Dennis Nilsen lived in London and picked up his victims in pubs. Before he ever killed, he'd experienced an erotic attraction to death, so he would spend hours lying in front of a mirror, pretending to be dead.
His first murder occurred in 1978. He strangled a man he barely knew with a necktie, completely caught up in the eroticism of having this kind of power over another, and then placed him beneath the floorboards of his apartment. Once having tasted the climatic pleasure of this activity, he found ways to repeat it.

He continued to invite men to his home, strangling them, bathing the corpses, sometimes taking them to bed, usually attempting sexual contact, and finally butchering them or storing them in various places in his apartments. Sometimes after he bathed them, he'd then soak in the same water and then he would decide their fate: store them, sit them in a chair, or cut them up and distribute the parts. With experience as a butcher, he had no trouble dissecting them and boiling the flesh from their skulls.

He pointed out a closet where police found the dismembered parts of two different men. Another torso was found in his tea chest, along with a number of old bones, and he was arrested. He then confessed to killing 15 men over a period of five years, partly because the idea of them leaving his apartment made him feel alone and partly because he simply enjoyed it. In prison, he made drawings of their corpses and body parts.
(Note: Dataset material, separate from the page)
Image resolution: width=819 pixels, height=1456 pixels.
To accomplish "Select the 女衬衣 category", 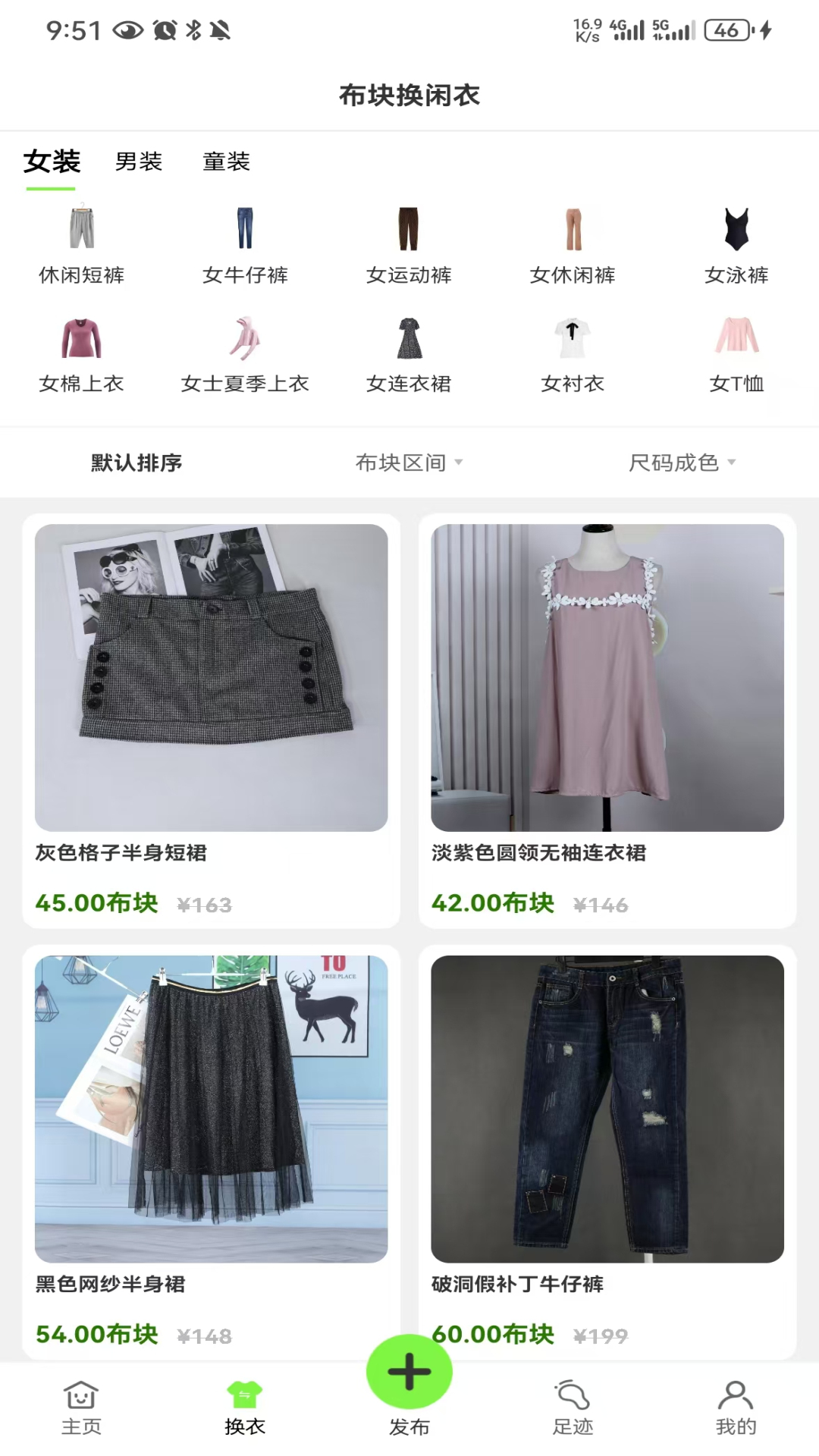I will pos(573,353).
Among funeral workers, there have been a few females who performed their own erotic rituals, and one of the most famous is Karen Greenlee. She didn't kill men to get the corpses, but she certainly had an attraction to them once they were dead.
In 1979 in California, Greenlee was to deliver the body of a 33-year-old man to a cemetery for a funeral, but instead she drove off in the hearse, abducting the corpse to keep for herself. She was found and charged with stealing a hearse and interfering with a funeral, and apparently it wasn't the first time she'd felt such a sexual attraction to the dead.

Into this casket she had put a long letter that detailed her erotic episodes with what she estimated had been over 20 male corpses. Calling herself a "morgue rat," she didn't understand why she felt so compelled to touch dead bodies, but it was an addiction she couldn't seem to break. She enjoyed the odor of the freshly embalmed corpse of a male in his twenties, and even the blood that might come out of his mouth as she got on top of him. She admitted having broken into some mortuaries and tombs in order to pursue her habit, and once she was nearly caught with the goods. Ashamed at first, she'd later accepted her desires.

Another woman who loves corpses and who is quite public about it is Leilah Wendell, the curator of the House of Death in New Orleans. S he thinks of it more as "necromantic" than necrophilic and has written about the distinction in The Necromantic Ritual Book. One night John pulled up to her home and pulled out a large package wrapped in a red bow. Carrying it in and placing it on her carpet inside, he urged her to unwrap it. She did, and before her lay a desiccated corpse, remarkably preserved. It had been exhumed from a pauper's cemetery and its disposition was pending. While getting caught at this is a criminal act in some states abuse of corpse most necrophiles keep their activities secret.

John told Wendell she could have it all to herself for four days. Immediately, she made a death mask for a memento. Then she took the corpse to bed. To her mind, this was the greatest gift that anyone had ever given her.